Obama: USA lehnen jede Verunglimpfung ab

Die USA, die in Libyen die Aufständischen gegen Machthaber Muammar al-Gaddafi unterstützten und auch beim Übergang Ägyptens aus einer Diktatur in eine von der Muslimbruderschaft dominierte Demokratie Hilfestellung leisten, sehen sich durch die dramatischen Vorfälle gezwungen, ihr Engagement im arabischen Staatenraum zu überdenken. US-Präsident Barack Obama sagte, die USA lehnten jede Verunglimpfung religiöser Überzeugungen ab, und betonte zugleich: "Aber es gibt absolut keine Rechtfertigung für diese Art sinnloser Gewalt." Die USA arbeiteten mit der libyschen Regierung zusammen, um die Verantwortlichen der Attacke zur Rechenschaft zu ziehen. "Der Gerechtigkeit wird Genüge getan", versprach Obama. Er versicherte zugleich, dass der Angriff die Verbindung zwischen den USA und Libyen nicht zerreißen werde.

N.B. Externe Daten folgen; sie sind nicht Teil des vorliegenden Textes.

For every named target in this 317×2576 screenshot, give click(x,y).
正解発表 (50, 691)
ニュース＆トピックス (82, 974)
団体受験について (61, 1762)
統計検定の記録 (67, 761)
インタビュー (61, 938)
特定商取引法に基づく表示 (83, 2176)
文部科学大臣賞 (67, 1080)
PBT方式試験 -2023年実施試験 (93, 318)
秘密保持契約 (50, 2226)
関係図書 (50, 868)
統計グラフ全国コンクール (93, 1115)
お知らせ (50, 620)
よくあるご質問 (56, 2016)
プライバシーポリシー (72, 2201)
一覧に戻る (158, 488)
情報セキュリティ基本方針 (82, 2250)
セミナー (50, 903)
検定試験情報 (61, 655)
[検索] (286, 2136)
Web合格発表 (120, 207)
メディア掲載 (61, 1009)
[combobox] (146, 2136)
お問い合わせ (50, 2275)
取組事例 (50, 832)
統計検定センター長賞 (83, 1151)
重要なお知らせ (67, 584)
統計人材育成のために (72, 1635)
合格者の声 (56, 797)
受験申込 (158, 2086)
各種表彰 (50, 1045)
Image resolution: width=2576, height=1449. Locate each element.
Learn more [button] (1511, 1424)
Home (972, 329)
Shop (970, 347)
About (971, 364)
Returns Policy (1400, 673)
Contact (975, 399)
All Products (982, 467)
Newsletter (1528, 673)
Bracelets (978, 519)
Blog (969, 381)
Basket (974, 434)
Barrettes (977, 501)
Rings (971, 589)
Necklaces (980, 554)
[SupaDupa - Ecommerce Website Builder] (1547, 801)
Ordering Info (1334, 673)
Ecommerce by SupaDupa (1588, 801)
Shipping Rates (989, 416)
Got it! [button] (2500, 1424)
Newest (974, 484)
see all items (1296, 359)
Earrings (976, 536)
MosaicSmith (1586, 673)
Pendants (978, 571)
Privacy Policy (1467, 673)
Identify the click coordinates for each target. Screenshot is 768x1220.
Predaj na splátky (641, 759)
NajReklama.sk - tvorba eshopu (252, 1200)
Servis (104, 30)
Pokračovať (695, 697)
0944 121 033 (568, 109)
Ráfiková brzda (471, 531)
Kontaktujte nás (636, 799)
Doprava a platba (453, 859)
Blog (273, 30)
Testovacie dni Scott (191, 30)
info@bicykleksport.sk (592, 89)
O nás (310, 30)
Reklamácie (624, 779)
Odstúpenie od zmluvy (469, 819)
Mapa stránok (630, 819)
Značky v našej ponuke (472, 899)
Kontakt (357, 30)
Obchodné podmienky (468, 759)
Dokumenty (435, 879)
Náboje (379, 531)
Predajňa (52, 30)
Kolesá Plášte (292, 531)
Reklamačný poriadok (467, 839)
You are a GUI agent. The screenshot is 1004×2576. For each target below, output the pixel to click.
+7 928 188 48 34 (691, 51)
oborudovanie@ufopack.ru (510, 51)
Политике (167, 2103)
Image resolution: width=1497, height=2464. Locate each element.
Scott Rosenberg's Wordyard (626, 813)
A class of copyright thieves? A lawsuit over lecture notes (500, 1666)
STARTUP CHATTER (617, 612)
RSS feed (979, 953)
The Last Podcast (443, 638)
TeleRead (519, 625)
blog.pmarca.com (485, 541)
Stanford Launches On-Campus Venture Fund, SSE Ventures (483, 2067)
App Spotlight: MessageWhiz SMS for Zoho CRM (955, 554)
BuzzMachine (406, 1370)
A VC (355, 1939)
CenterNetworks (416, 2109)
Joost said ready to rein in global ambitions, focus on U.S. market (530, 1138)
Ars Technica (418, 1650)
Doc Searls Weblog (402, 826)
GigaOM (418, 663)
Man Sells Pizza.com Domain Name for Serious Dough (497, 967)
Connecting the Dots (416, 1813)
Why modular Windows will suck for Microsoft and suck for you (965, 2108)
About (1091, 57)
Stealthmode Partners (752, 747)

Außenministerin Hillary Clinton sagte, sie habe das "Privileg gehabt, Chris erst vor wenigen Monaten für seinen Posten in Libyen zu vereidigen. Er sprach eloquent über seine Begeisterung für seinen Dienst, für die Diplomatie und für das libysche Volk." Diese Aufgabe ihres 52-jährigen Karrierediplomaten sei "nur die letzte gewesen in mehr als zwei Jahrzehnten, in denen er sich der Aufgabe hingab, engere Verknüpfungen herzustellen mit den Menschen im Nahen Osten und im nördlichen Afrika", so Clinton. Der TV-Sender CNN berichtete, das US-Verteidigungsministerium habe zwei Anti-Terror-Teams des Marine Corps nach Libyen entsandt, um die Diplomaten vor weiteren Übergriffen zu schützen.

Clinton betonte: "Dies war eine Attacke einer kleinen und grausamen Gruppe." Sie wies darauf hin, dass Libyer an der Seite der Amerikaner gegen die Angreifer gekämpft hätten. Nach Angaben libyscher Behörden wurden bei den Ausschreitungen auch mehrere einheimische Sicherheitskräfte getötet.

Umgehend wurden die Angriffe zum Thema im US-Präsidentschaftswahlkampf. Der republikanische Bewerber Mitt Romney kritisierte die Obama-Regierung scharf für deren erste Reaktion. Darin habe das Weiße Haus nicht etwa die Angriffe verurteilt, sondern Verständnis für die Täter gezeigt. Obamas Wahlkampfsprecher Ben LaBolt erklärte daraufhin, er sei entsetzt, dass Romney den tragischen Tod von Diplomaten nutze, um einen politischen Angriff zu starten.